## [Excerpt to read]
>>>>>
Apertium for Dummies

From Apertium
Revision as of 17:58, 19 January 2017 by Rcrowther (talk | contribs) (New general introduction page)
Jump to navigation Jump to search

Apertium is a piece of software, a program, for translating one language to another.

The central program of Apertium is what is called an 'engine'. It only talks in computer code, or takes input and output in forms very close to computer code.

If this sounds terrifying, please hang in! To use Apertium, you may not need to know anything about computer coding. How much you need to know depends on your interests. Building in Apertium needs an interest and an enthusiasm for languages, and a will to edit; with that, you are ready to go.

Perhaps you need to be convinced of the seriousness of Apertium? The project was founded initially to provide an English/Catalan converter. Since then, it has been funded by a government, been moved forward by Google Summer of Code bursts, has been the subject of a stream of academic papers, and is used round Wikimedia. Your question is better stated as, "Will Apertium meet my needs?" See further down this page, or roam through the Wiki.

The many uses of an engine

When you have an engine (electric, petrol...), it's nearly useless. All it can do is spin a shaft. An engine becomes valuable when you connect it to something. So it can drive a conveyor belt, or wheels on a car, or pump liquid round a refrigerator.
<<<<<
## [Given problem 1]
Return, unchanged, everything in the rows from the line containing "This screenshot has" down to the end of the rows, without the pictures.

## [Task material]
>>>>>
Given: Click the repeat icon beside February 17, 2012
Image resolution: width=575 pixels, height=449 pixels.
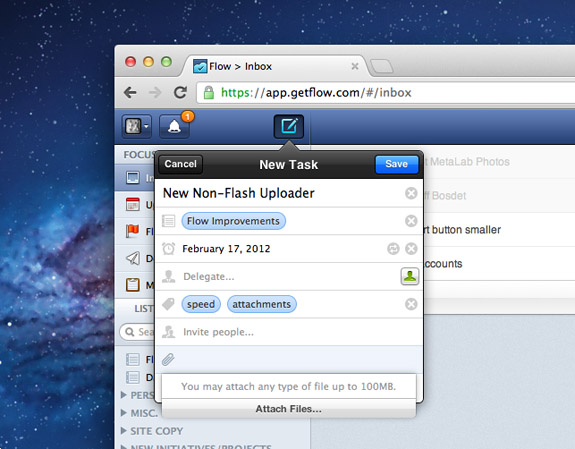Looking at the screenshot, I should [x=393, y=249].

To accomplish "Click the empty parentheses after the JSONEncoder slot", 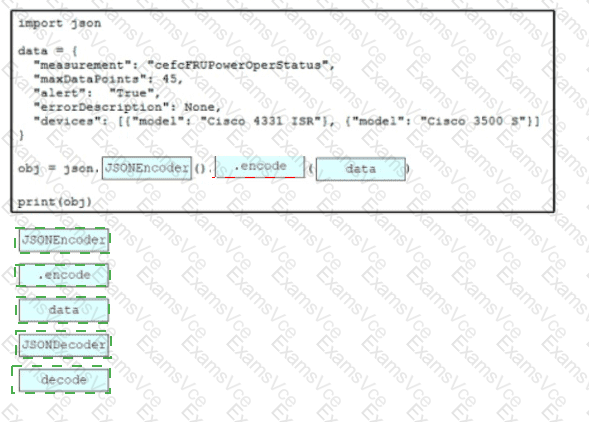I will click(199, 168).
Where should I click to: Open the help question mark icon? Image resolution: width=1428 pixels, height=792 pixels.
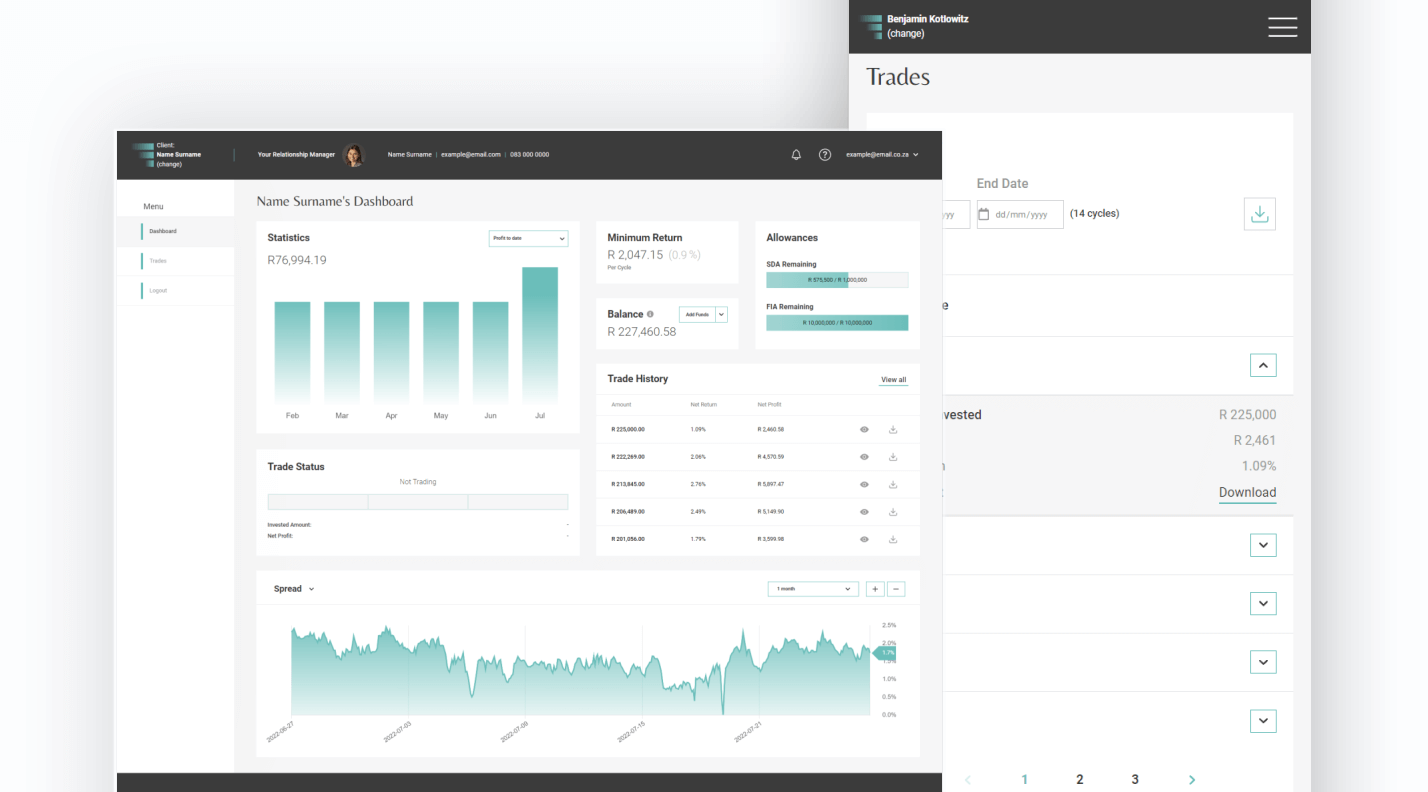point(825,155)
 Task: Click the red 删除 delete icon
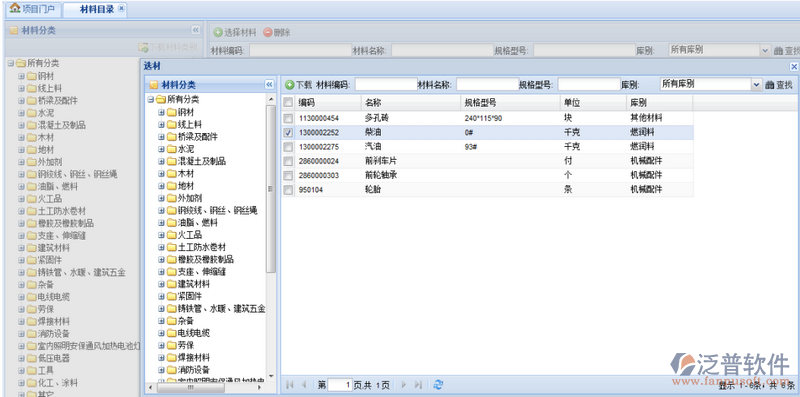coord(268,33)
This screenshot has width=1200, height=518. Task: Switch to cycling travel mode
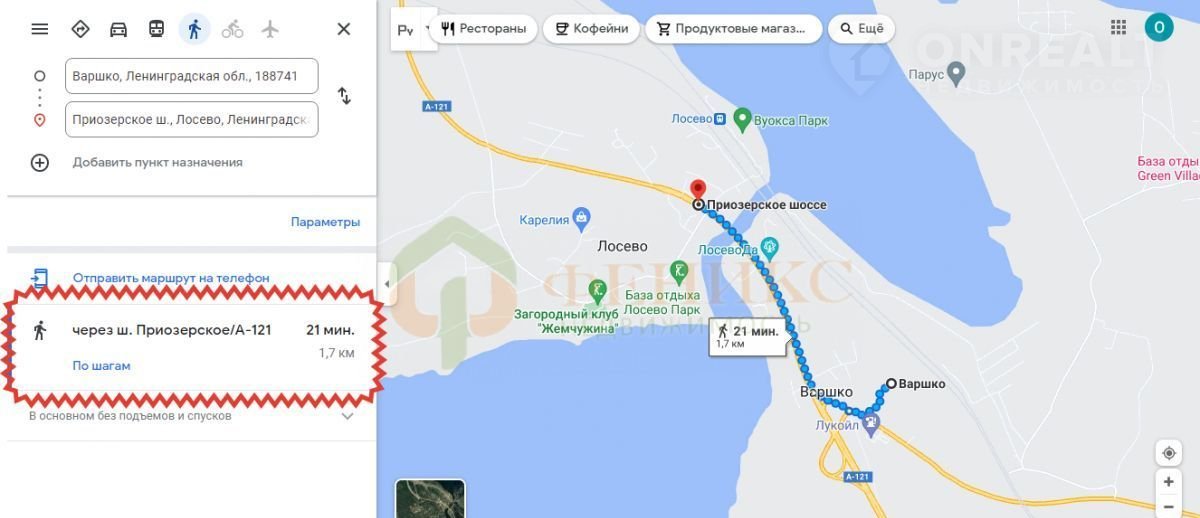[x=232, y=29]
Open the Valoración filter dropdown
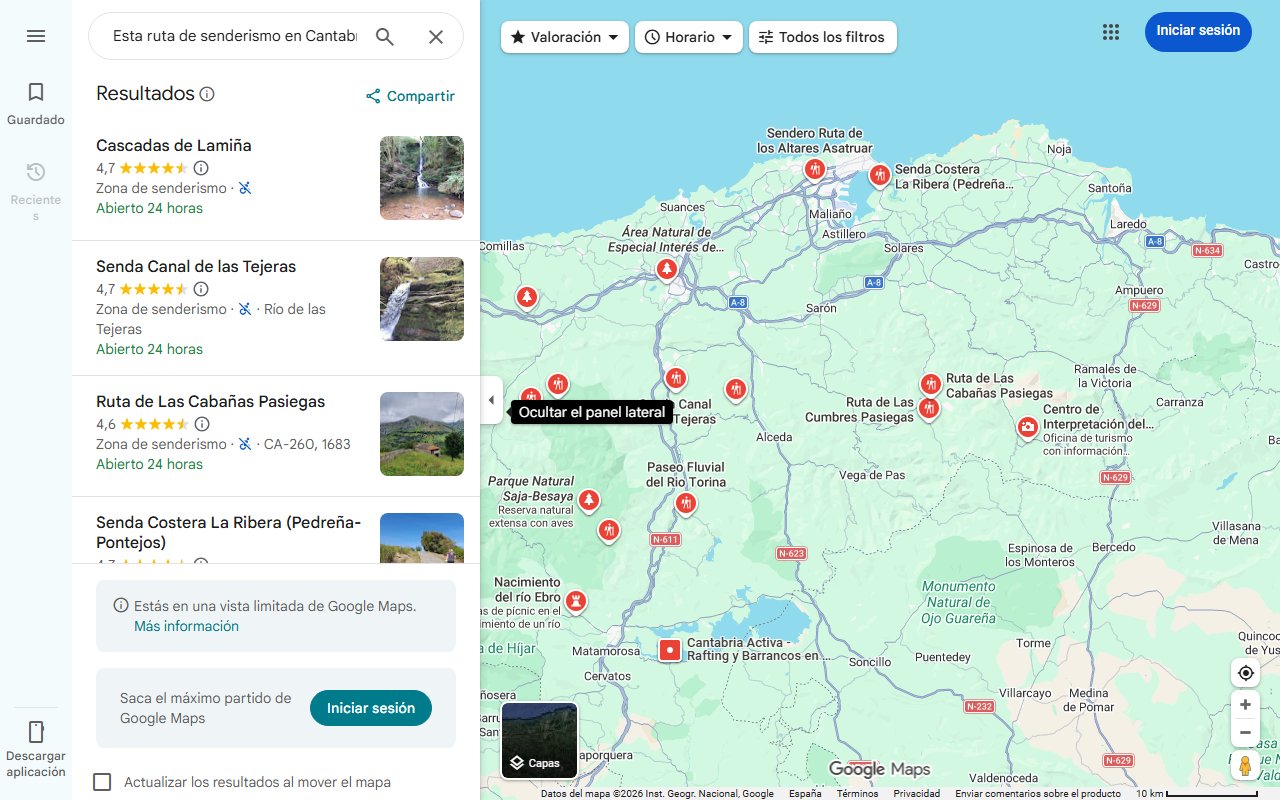Viewport: 1280px width, 800px height. [x=564, y=36]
<<<<<
## [Given problem 2]
Take the Apertium introduction further from where it stops.

## [Task result 1]
This screenshot has width=1200, height=518. Task: Switch to cycling travel mode
[x=232, y=29]
Open the Valoración filter dropdown
Viewport: 1280px width, 800px height. [x=564, y=36]

## [Task result 2]
The Apertium engine is the same. Even people who know the insides of Apertium would not use the engine of Apertium for translation. We may be able to make it translate, but that is tedious. Instead, we join the engine to other software/programs. Then Apertium can translate where, and in the way, we would like it to.

That may sound odd. How can there be 'different ways' of translation? Well, here are some of the many, many ways that Apertium has been used for translating,

  • as a plugin to tools for professional translators
  • behind an application on mobile phones
  • during IRC (internet chat)
  • for film subtitles
  • driving webpages (e.g. the front page of the Apertium website)

...and many, many more. When you think about it, there are many places and ways translation is used. To see more of the ways Apertium has been used, see Tools.

The (not so) complicated construction of the engine

The central engine of Apertium is not one program. This can come as a surprise to some people, who think a computer program is a like a book. Computer people sometimes use the word 'monolithic' to describe this idea. But Apertium is not a book. It is more like a series of graphic novels.

When you look closer, Apertium is eight programs joined together. Sometimes, more or less programs are used. The structure is deliberately loose so that other programs can be inserted into the chain. For example, in the past, programs have been inserted into the main chain then removed. Yes, that is true, the chain is not same as it was when Apertium started, back in the late 2000's.

These central programs on the chain are often called 'lt-tools'. If you see that name in the documentation, or in downloads, now you know what it means. To see the current chain, look at the workflow diagram.

So what joins these programs together? Nothing more than an agreement. Each program will accept text in an agreed form, and output text in (generally) the same same form. For some detail, see Apertium_stream_format.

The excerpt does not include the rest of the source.